Pleasantview
Celeste Mohammed | Trinidad and Tobago
I first discovered this book around Mother’s Day and I gifted myself that entire Sunday to lay on my couch and read this book from cover to cover (I rarely, if ever, read a book in a day). I was going through a 6-week reading slump but this impressive collection of inter-connected short stories allowed me to drift off to this area called Pleasantview, a fictional village in Trinidad.
Living in Pleasantview are a host of characters reminiscent of what you would find in almost any small village or area in Trinidad: the village old lady that everyone respects and fears and who knows everybody else’s business; the local pretty girl in a relationship with the well-off married man; the wealthy, corrupt businessman who horns his wife with the local pretty girl; and the local bad john young men looking for trouble. But then there are the unique characters: the Venezuelan immigrant trying to find her way in a new country, the young man trying to fit in among men, the confused young woman with broken ties to her family in Pleasantview.

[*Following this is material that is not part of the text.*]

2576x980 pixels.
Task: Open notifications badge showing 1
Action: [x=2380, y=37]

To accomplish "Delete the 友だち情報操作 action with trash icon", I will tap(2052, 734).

Each story is like a slice of macaroni pie, each piece having the same ingredients, but still slightly different because of the size of each slice. Similarly, the people of Pleasantview are experiencing the same poverty and corruption at the hands of the same people, but they each carry their individual pain. Mohammed explores illegal immigration, sexual and domestic abuse, homophobia, incarceration, mental illness, religious discrepancies, and the regular village gossip!Short story writing is a staple of Caribbean literature. What Mohammed does well, and makes Pleasantview unique, is that each story builds on the former, casting a web incrementally wider by introducing more characters and expanding the story lines on characters already introduced. You will ache for some and want to planass others! The ex-tempo at the wake was just....fire! (San-tee-man-e-tay!)
Mohammed is a solid writer who’s done an excellent job capturing the way life flows in small villages where racial tensions, big- and small-time criminals, and those trying to swim upstream without getting wet, all mesh.